当時の事をはっきりと記憶している訳ではないが、
あの時点で、彼女がオーディションに合格するとは、
ボクはたぶん、考えてもいなかったはずである。
ところが、彼女はボクの浅はかな予想をあっさりと裏切り、見事合格した。
ただし、プロデューサー・つんく♂の寸評はと言えば、それはもう酷い物だった。
どれくらい酷かったか、今、改めてここに再録してみる事にする。


「一人ものすごい劣等生がいまして。
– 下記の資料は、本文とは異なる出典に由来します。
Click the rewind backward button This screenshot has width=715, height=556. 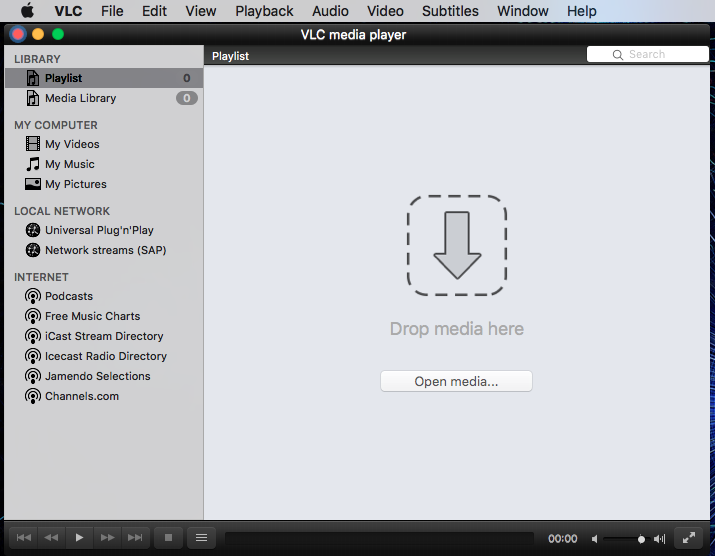click(x=52, y=538)
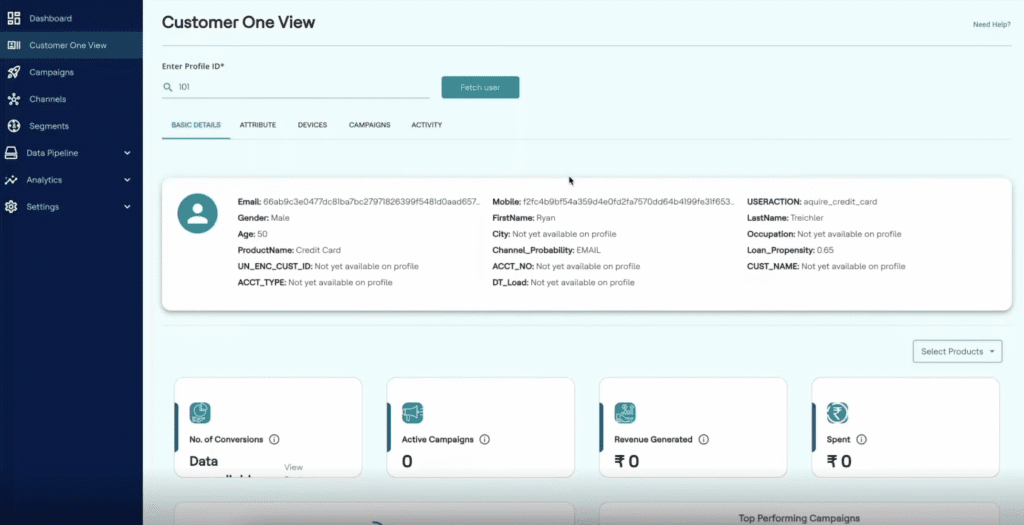Switch to the Attribute tab
This screenshot has height=525, width=1024.
[257, 125]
僕ん中でなんですけど…
 ダンスはリズム感が弱くて、声の通りも悪くて、
 えー…歌の伸びも(苦笑)なくて、もうどうしようもない劣等生なんですけど、
 そういう劣等生こそ"ロック"だなって僕は思うんですよね。
 正直言って、今回のオーディションの中では、結果的には赤点取ったんですけど、
 僕はそいつの可能性と、最初に出会った時のインスピレーションを信じて、
 本人も言ってました「努力する事を見て欲しい」っていうのを、見ていきたいです」


頭の良い彼女の事である。オーディションや合宿を通して、
自らが他の候補者に比べ「足りない」存在であるという事を、
そして、自分に与えられた他者へのアドバンテージは、
「人よりもさらに努力する事」しかないのだと、
内心、忸怩たる思いを抱きながらも、ちゃんと理解していたのだろう。
もちろん、陸上と空手で培った努力の精神だけは、誰にも負けない!
という、彼女なりの自負もあったに違いない。
だから彼女は、合宿中もがんばった。たとえ、そこに歴然とした実力差があっても、
とにかくがんばれる事は、全てがんばった。
それだけが、オーディション中の彼女の、唯一無二とも言える存在意義だったのだ。
当然というか何というか、曲者プロデューサーの彗眼が、
彼女のそんな姿を、簡単に見逃すはずもなく、
オーディションで見せた、人一倍の努力へのご褒美として、
モーニング娘。への切符と、4人目の「赤点合格者」という、
あまりにも劇的すぎる演出をプレゼントしたのである。


2001年8月26日。
その日を以って、華やかなモーニング娘。生活をスタートさせた紺野あさ美
だが、見えざる手の持ち主は、その日以降、努力が売りの彼女に対して、
必要以上とも思える、更なる努力を強いる事になる。
そう。「赤点の星」紺野あさ美にとって、
その日は、長い長い艱難辛苦の日々の始まりでもあった。